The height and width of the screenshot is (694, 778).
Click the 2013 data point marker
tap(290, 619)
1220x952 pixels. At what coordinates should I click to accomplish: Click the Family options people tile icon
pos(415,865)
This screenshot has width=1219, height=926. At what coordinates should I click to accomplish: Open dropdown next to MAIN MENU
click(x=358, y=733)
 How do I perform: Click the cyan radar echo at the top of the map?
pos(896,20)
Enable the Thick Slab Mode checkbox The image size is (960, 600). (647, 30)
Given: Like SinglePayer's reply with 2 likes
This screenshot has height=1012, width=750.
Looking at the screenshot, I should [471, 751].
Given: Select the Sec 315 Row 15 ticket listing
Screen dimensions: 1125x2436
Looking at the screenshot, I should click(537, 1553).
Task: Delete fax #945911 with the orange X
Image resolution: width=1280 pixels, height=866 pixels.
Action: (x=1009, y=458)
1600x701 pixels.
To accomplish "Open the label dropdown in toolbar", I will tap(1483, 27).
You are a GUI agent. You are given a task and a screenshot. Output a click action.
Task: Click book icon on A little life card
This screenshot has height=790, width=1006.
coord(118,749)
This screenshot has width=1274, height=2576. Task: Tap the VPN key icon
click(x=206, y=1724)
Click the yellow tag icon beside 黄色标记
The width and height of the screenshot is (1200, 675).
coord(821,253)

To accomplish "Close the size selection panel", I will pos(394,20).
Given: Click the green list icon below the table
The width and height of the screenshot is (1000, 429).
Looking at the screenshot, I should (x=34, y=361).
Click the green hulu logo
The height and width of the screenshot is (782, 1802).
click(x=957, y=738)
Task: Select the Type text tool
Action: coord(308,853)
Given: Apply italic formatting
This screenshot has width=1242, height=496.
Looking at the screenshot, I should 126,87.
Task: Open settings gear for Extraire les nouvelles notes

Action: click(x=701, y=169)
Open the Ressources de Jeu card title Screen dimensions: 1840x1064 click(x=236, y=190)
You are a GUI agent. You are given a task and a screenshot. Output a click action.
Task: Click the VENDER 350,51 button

• • •

YOUR OBJECTIVE:
Every line that holds the string "size" must be copied from the records above.

REPLY TO THE TASK:
Enable the Thick Slab Mode checkbox The image size is (960, 600). (647, 30)
To accomplish "Close the size selection panel", I will pos(394,20).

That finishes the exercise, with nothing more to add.